Each State in Australia has a centre with the ability to perform high dose rate brachytherapy.
Our unit at the Wesley Hospital in Brisbane has performed > 1000 HDR brachytherapy procedures since our first procedure in August 2000. Our results have shown an improvement of local control and better “cure” of prostate cancer compared to previous external beam radiation techniques.
HDR brachytherapy is performed for high risk prostate cancer, or patients with multiple intermediate risk factures, who are assessed as not appropriate for a radical prostatectomy procedure.
The potential complications of HDR brachytherapy include a 5 – 10% risk of a urethral stricture and a 50% risk of impotence.

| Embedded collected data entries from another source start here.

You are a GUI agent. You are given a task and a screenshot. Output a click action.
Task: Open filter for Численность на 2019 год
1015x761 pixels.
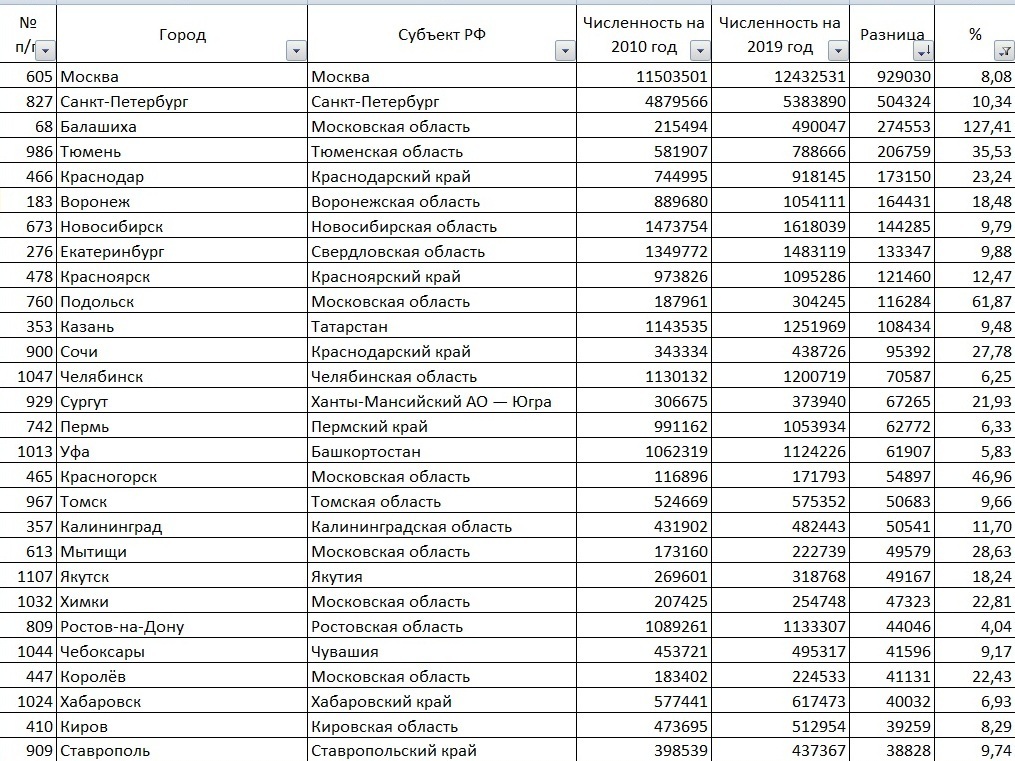837,51
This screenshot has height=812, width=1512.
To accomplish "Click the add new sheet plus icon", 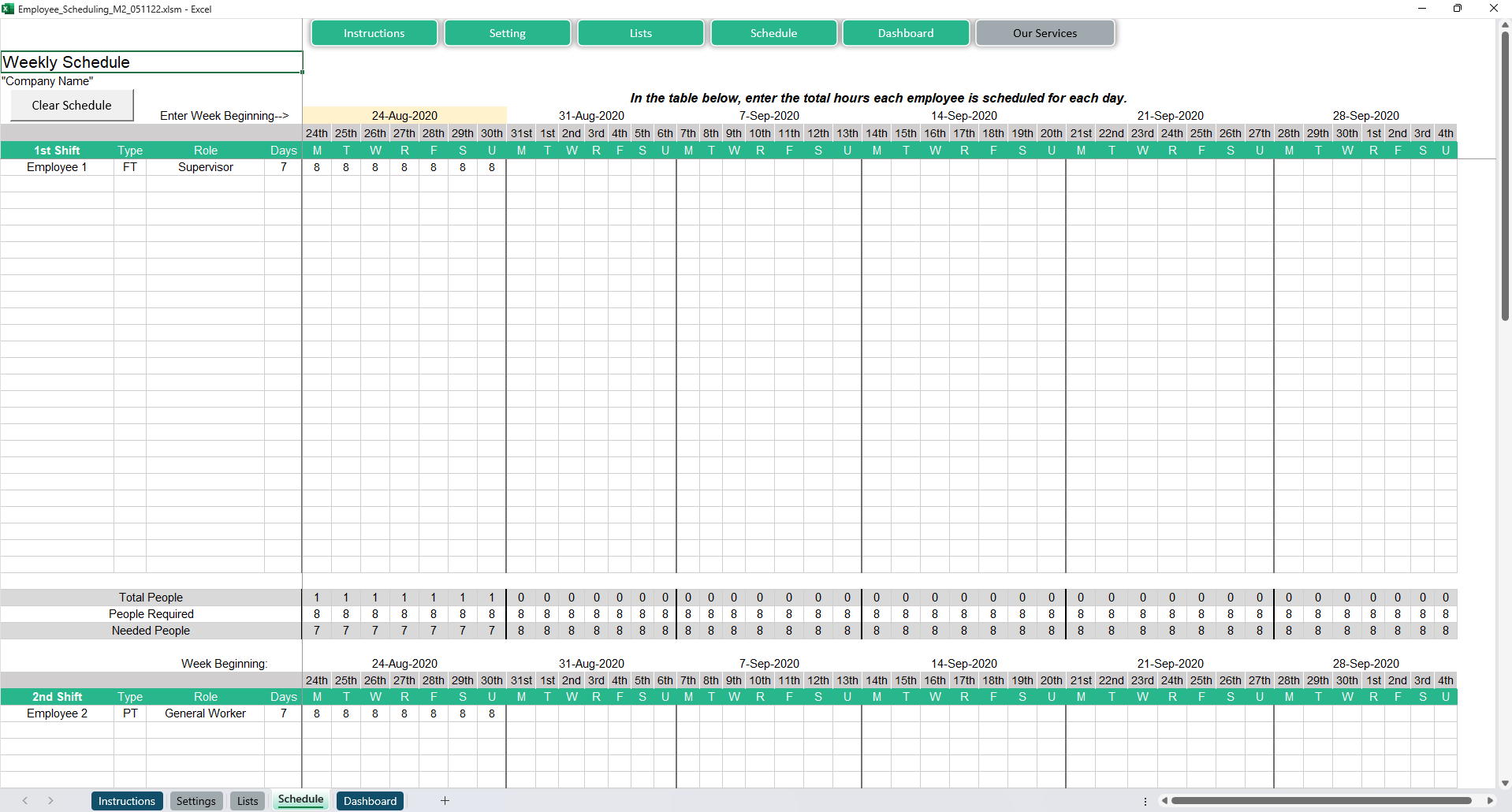I will 445,801.
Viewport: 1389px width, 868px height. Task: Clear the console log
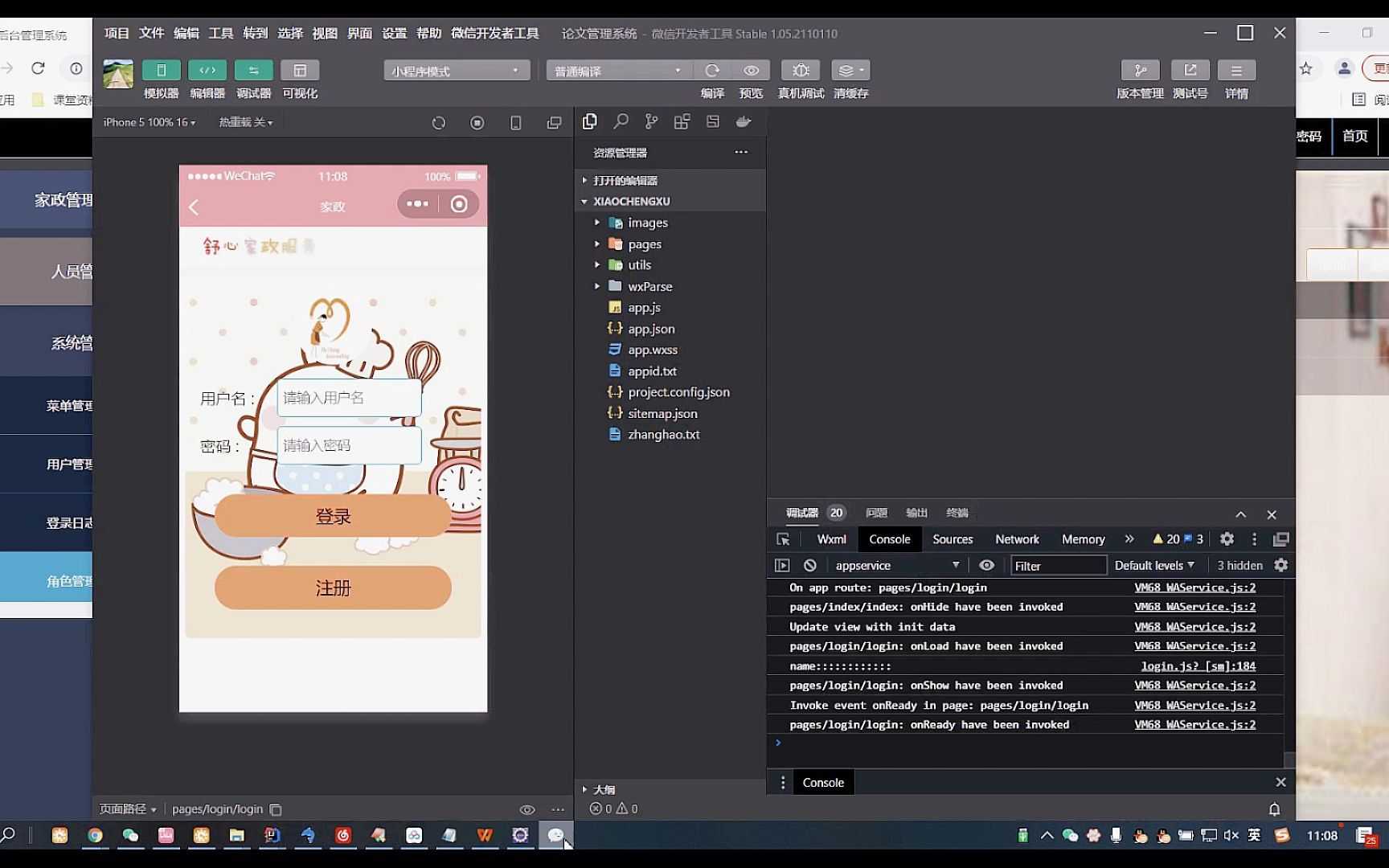[x=810, y=566]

There is only two cryotherapy units in Australia (Sydney and Cairns) and there has been no recent scientific publications from these units regarding long term outcome > 5 years post treatment.
High intensity focused ultrasound ablation
High intensity ultrasound focused ablation of the prostate is an uncommon treatment of localised prostate cancer. This treatment may increase in popularity if focal therapy becomes a treatment option for prostate cancer in the future.
Cyberknife robotic radiosurgery system is an image guided radiotherapy system with computer controlled robotics to precisely deliver a high dose of radiation to the prostate over 5 days. Australia’s first Cyberknife system was installed in Perth in 2013.
Nanoknife technology uses irreversible electoporation, causing cell death by strong local electric fields which effects parenchyma and tumour cells but not vessels or nerves. This technology may be suitable for focal prostate cancer treatment. Sydney commenced a Nanoknife focal therapy trial in 2013.
Active surveillance is becoming an accepted initial treatment by Australian urologists for low volume, low grade Gleason score 3+3=6 prostate cancer.
Radical prostatectomy remains the most common management of localised prostate cancer in Australia. Robotic assisted laparoscopic radical prostatectomy is becoming a more common surgical option and is associated with the advantages of minimally invasive surgery, without a decrease in cancer control or functional outcome.
Image guided techniques have improved the outcome and side effect profile of external beam radiotherapy (IMRT).
High dose rate brachytherapy is an alternative form of radiation dose escalation for high risk disease, with the potential to improve long term local control in high risk prostate cancer.
A low dose rate brachytherapy implant has a similar 10-15 cancer specific survival to a radical prostatectomy for low risk, or low volume intermediate risk prostate cancer, with the potential for decreased risk of urinary incontinence and impotence.